▸ Try it: Search the records for the string "screenshot" and return each line that has it.

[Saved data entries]

..............................

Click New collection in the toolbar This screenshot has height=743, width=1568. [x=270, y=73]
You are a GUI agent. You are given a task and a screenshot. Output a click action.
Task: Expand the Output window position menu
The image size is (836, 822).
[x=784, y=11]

..............................

▸ Solved exercise:
Click New collection in the toolbar This screenshot has height=743, width=1568. [x=270, y=73]
You are a GUI agent. You are given a task and a screenshot. Output a click action.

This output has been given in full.